À force de regarder les débuts et les fins des séquences, à essayer de les synchroniser, une autre bizarrerie nous frappe. Deux séquences semblent montée en ordre inverse...

On reprend une analyse minutieuse des séquences en question. On regarde tous les petits détails, tous les objets qui bougent, entrent et sortent du cadre. On dresse un plan du parc où Jean se ballade à partir des points de vue et du décors et on y note l’emplacement de la caméra...

La vidéo nous montrait Jean assis à un banc du parc, puis se baladant vers un autre et ainsi de suite pour en faire le tour avant de rentrer chez lui. En fait, il n’a visité qu’un seul banc puis est revenu à sa voiture.

Conclusion

Ce qui était présenté comme la vidéo des prises de vue des détectives était finalement un montage vidéo à partir d’autres montages. Des séquences ont été coupées, d’autres ont été répétées et réorganisées pour tordre le réel et raconter une histoire plus compatible avec les prétentions de l’employeur.

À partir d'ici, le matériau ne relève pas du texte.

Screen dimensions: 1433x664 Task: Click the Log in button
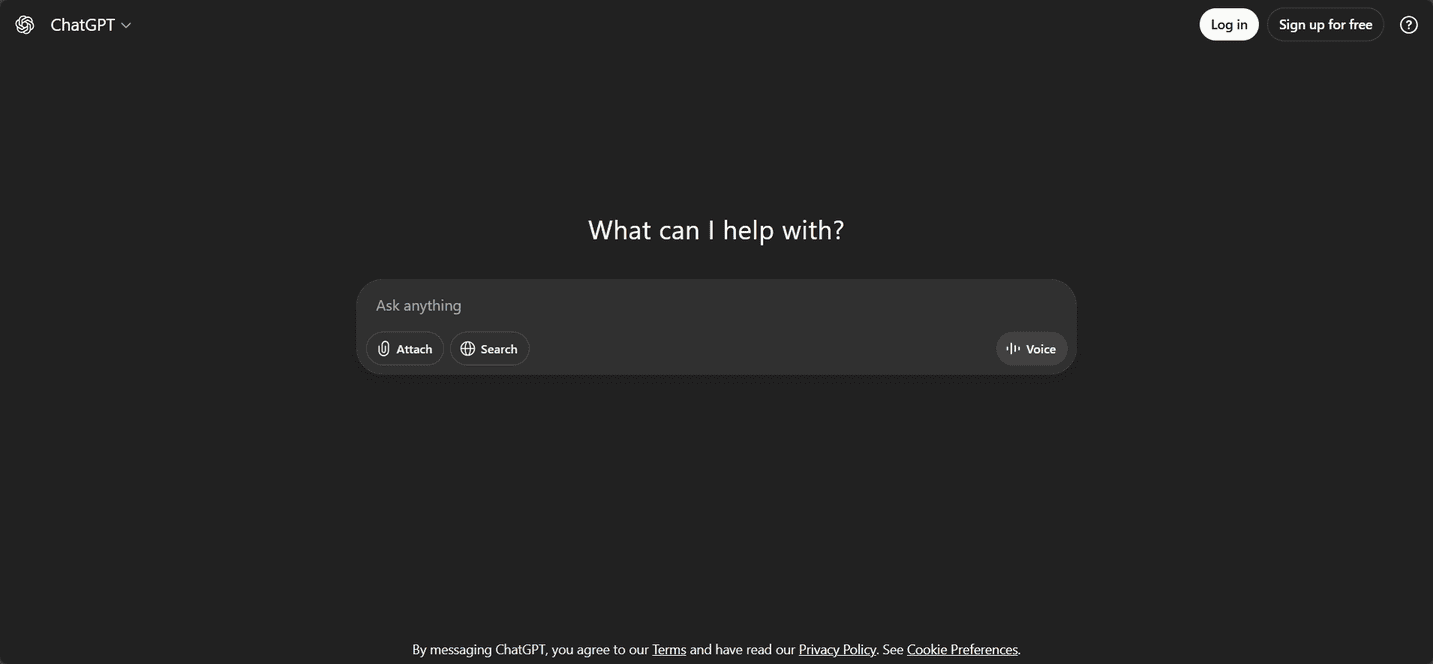(x=1229, y=25)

Comme toujours, le vrai coûte plus que le faux, et prouver le faux coûte encore plus. Il a fallu deux détectives pendant deux jours pour produire les prises de vues. Le montage lui-même n’a pas du prendre plus d’une demi journée de travail au graphiste. Et finalement notre analyse du montage a nécessité deux experts pendant plus d’une semaine.

C’est pour cette raison qu’on devrait toujours considérer qu’un vrai est accompagné de sa preuve. Un montage vidéo, aussi minime soit-il (e.g. ajout de sections de titres) devrait toujours être accompagné des fichiers originaux. C’est ce que nous faisons lorsque nous ajoutons des planches contacts à un rapport ; la vidéo originale est systématiquement en annexe numérique.

Si ce n’est pas la cas, si l’original n’est pas fourni, c’est forcément louche, par principe. Et si vous êtes face à ce genre de vidéo, n’hésitez pas à demander l’aide d’un expert.